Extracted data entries
•••••

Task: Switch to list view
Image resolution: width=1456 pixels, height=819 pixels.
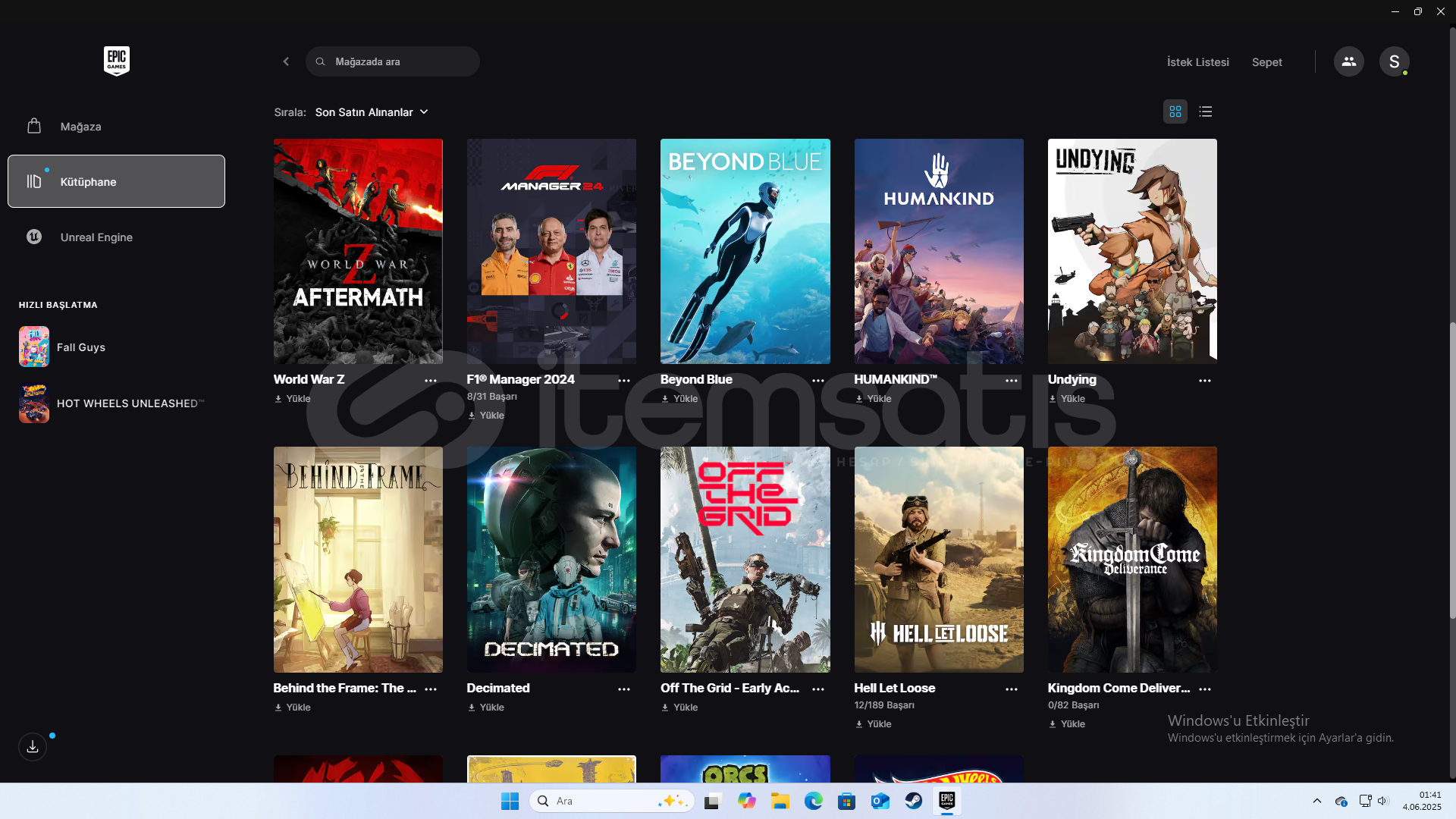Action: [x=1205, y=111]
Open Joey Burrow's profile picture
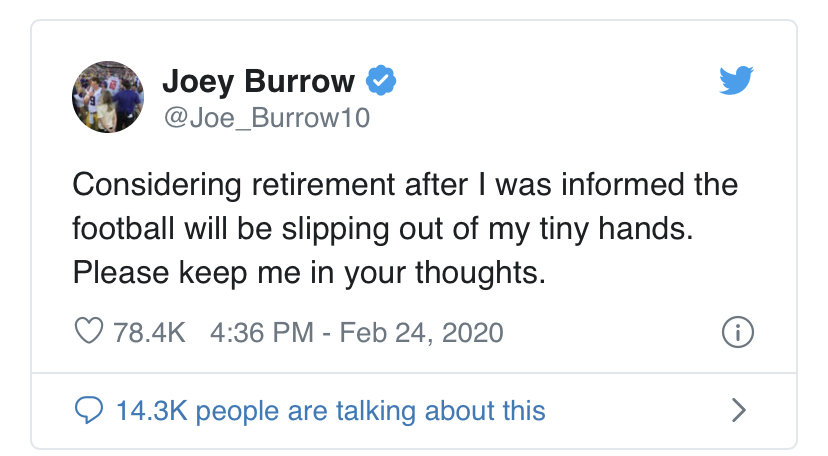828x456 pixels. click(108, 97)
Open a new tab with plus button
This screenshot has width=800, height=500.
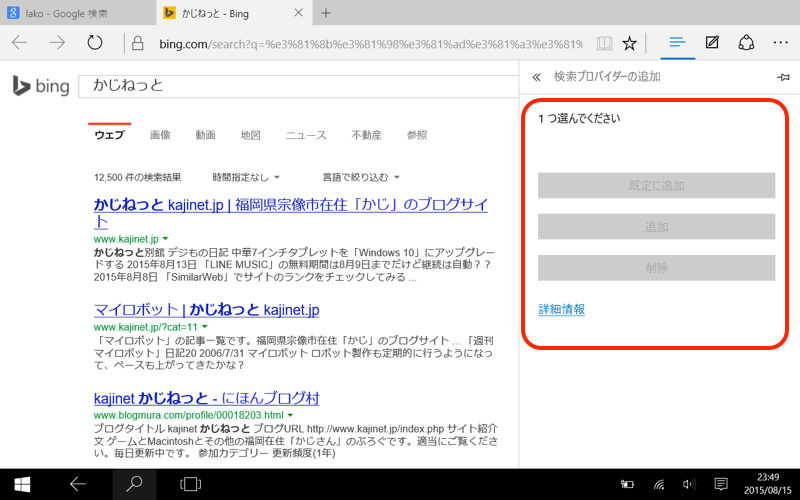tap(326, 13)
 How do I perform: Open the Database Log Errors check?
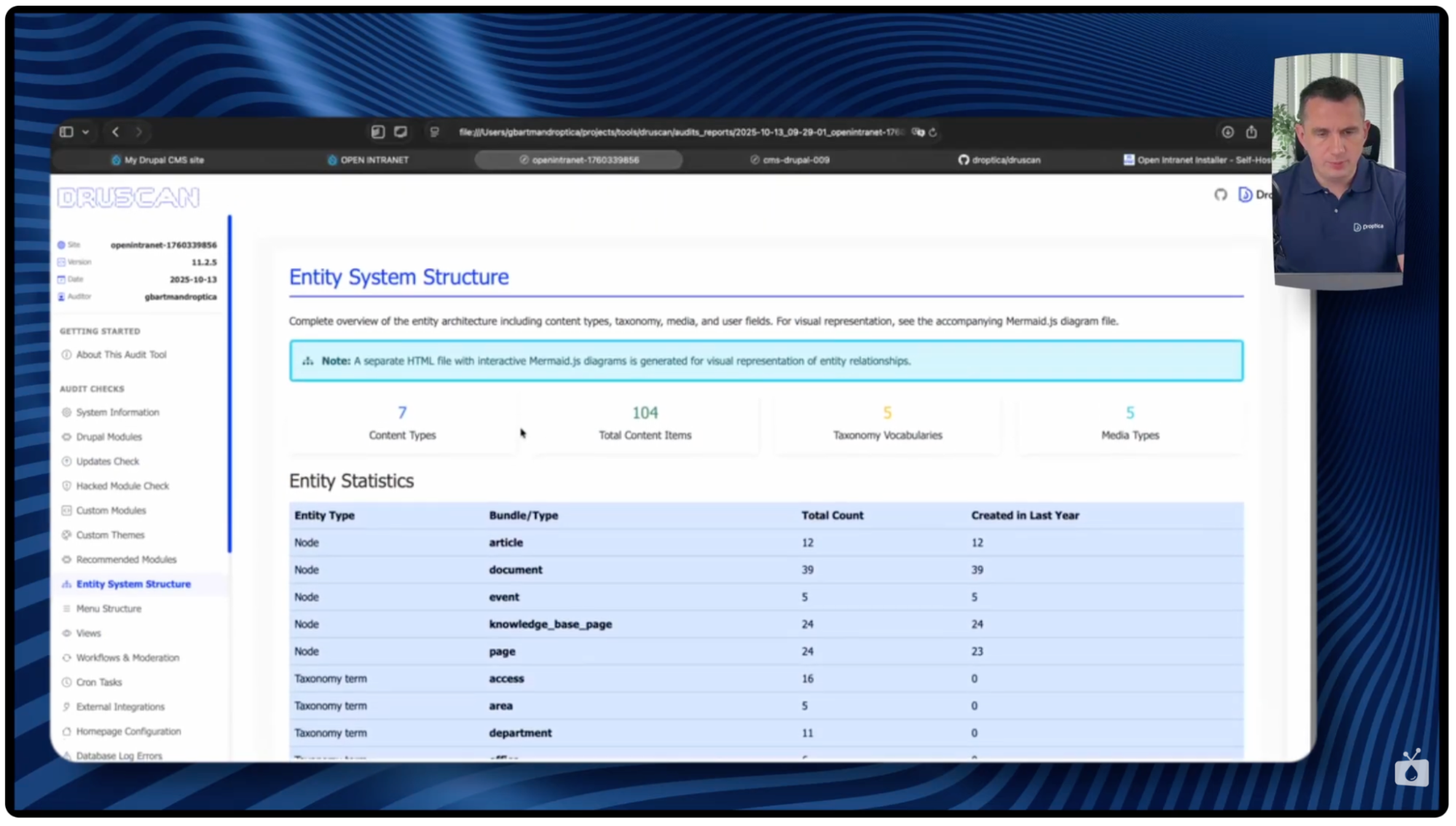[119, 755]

•••••

__Work required__
Could you rewrite every item with "Open" replaced by "Launch" and nothing else changed? Leave the pictures out of your answer.

__Worked answer__
Task: Switch to list view
Image resolution: width=1456 pixels, height=819 pixels.
Action: [x=1205, y=111]
Launch Joey Burrow's profile picture
828x456 pixels. click(108, 97)
Launch a new tab with plus button
This screenshot has width=800, height=500.
tap(326, 13)
 How do I perform: Launch the Database Log Errors check?
[119, 755]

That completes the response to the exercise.